STORED ROWS
▽
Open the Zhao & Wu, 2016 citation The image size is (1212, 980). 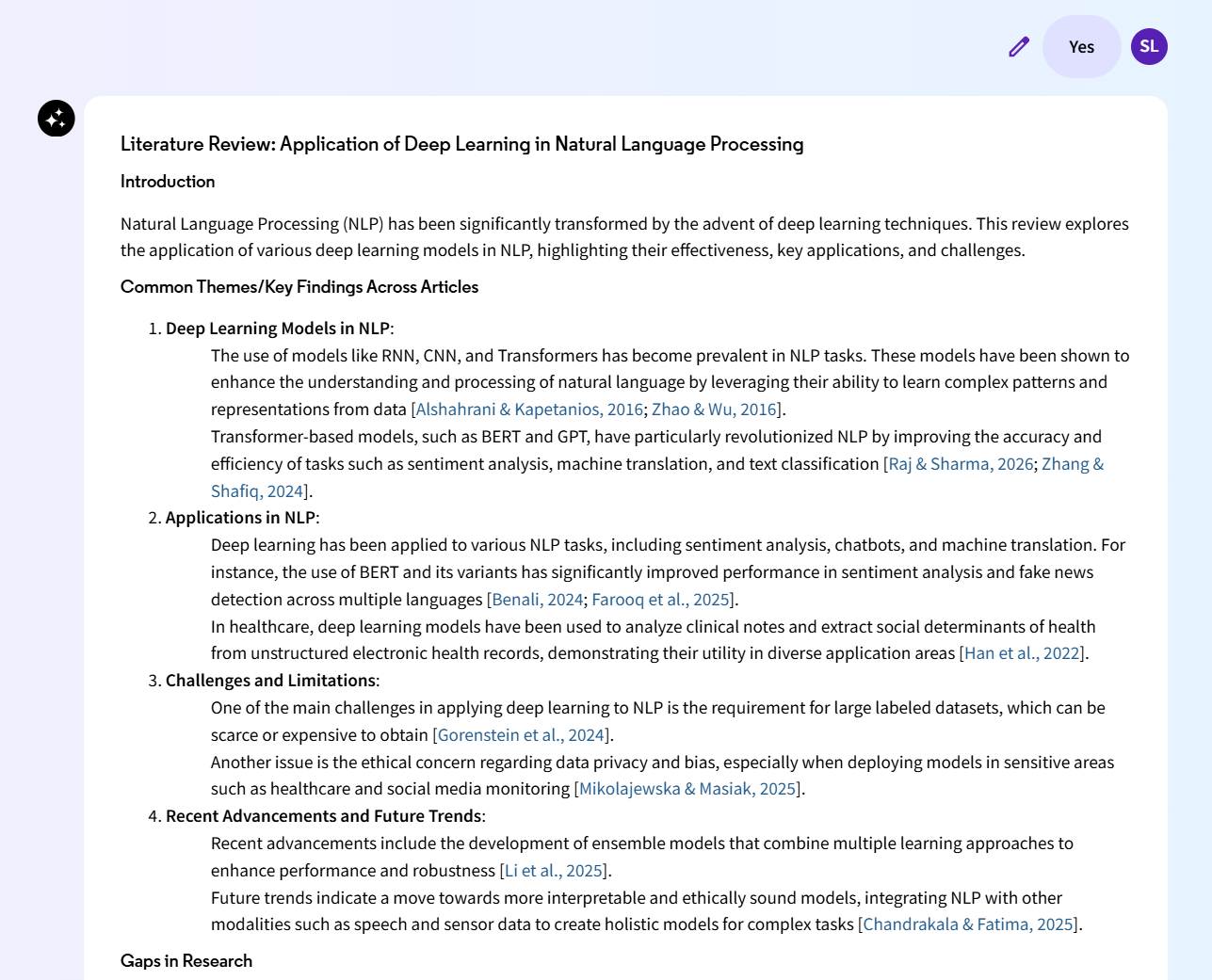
△
▽
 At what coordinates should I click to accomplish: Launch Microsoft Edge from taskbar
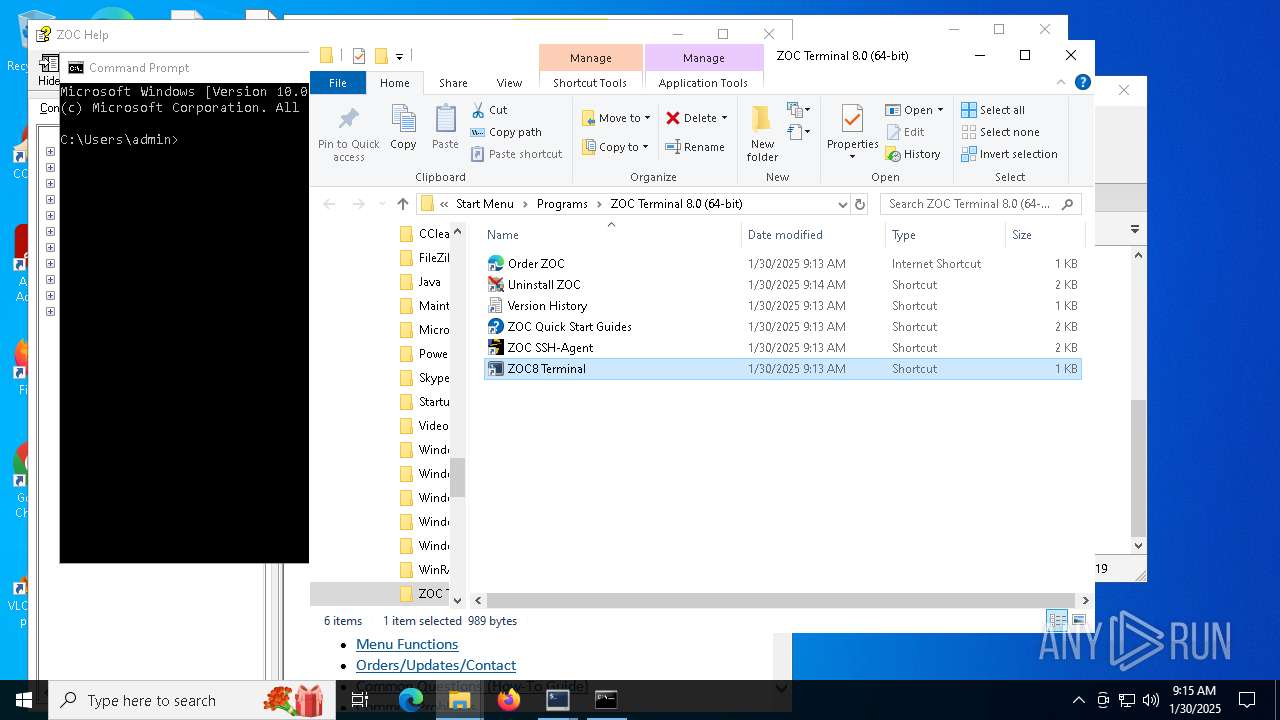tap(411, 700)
△
▽
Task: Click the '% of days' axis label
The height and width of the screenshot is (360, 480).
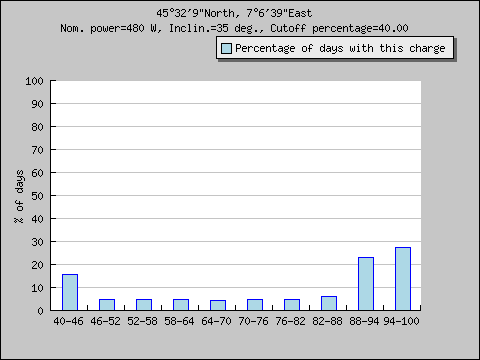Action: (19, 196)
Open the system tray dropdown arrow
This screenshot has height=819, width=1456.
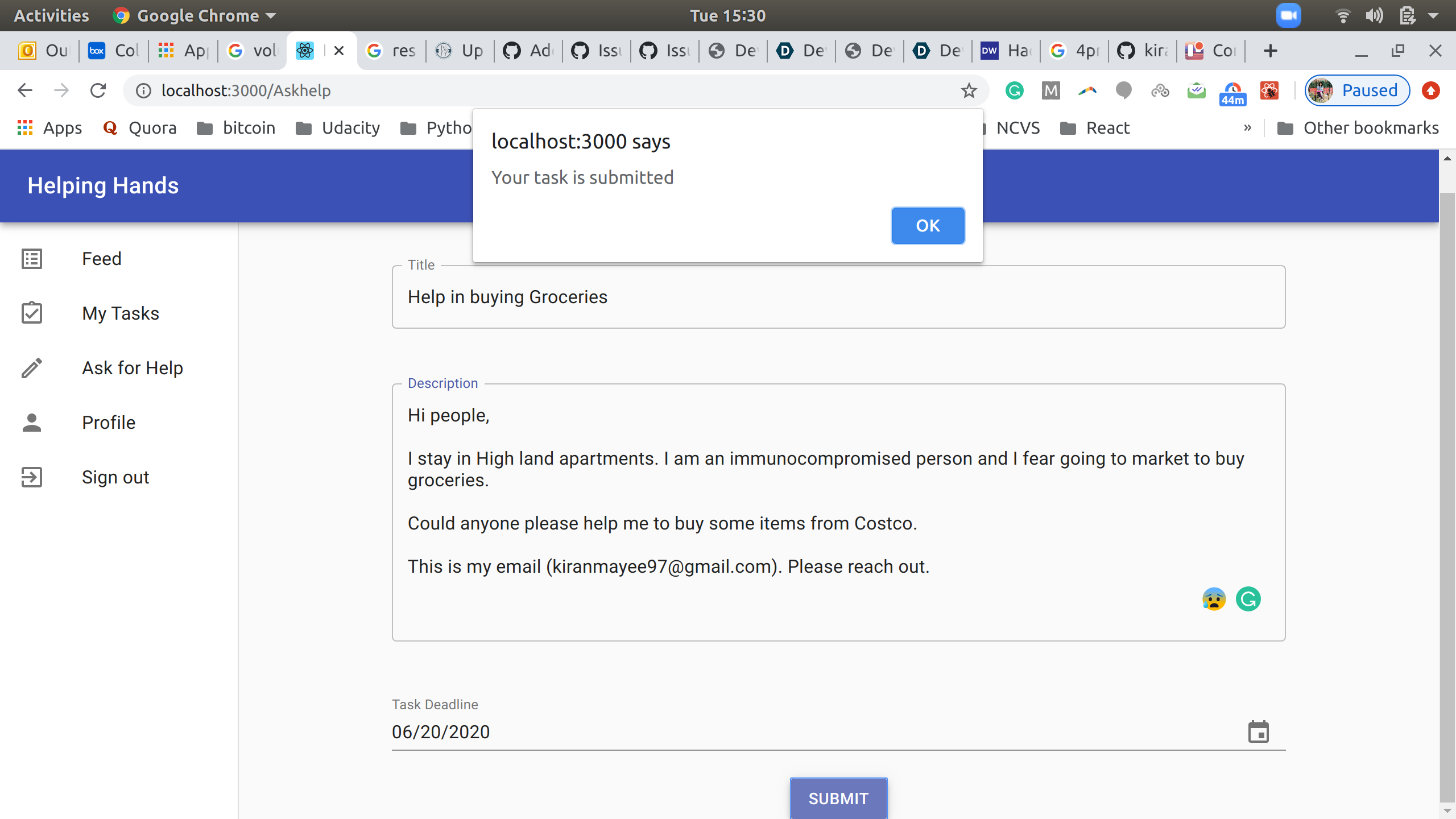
△
PROBLEM STATEMENT
Output the lines from the one containing "At what coordinates" through the one containing "tap(411, 700)" exactly as they appear in the records, with both of those lines included. Leave the pictures out.

RESPONSE TO THE EXERCISE
 At what coordinates should I click to accomplish: Launch Microsoft Edge from taskbar
tap(411, 700)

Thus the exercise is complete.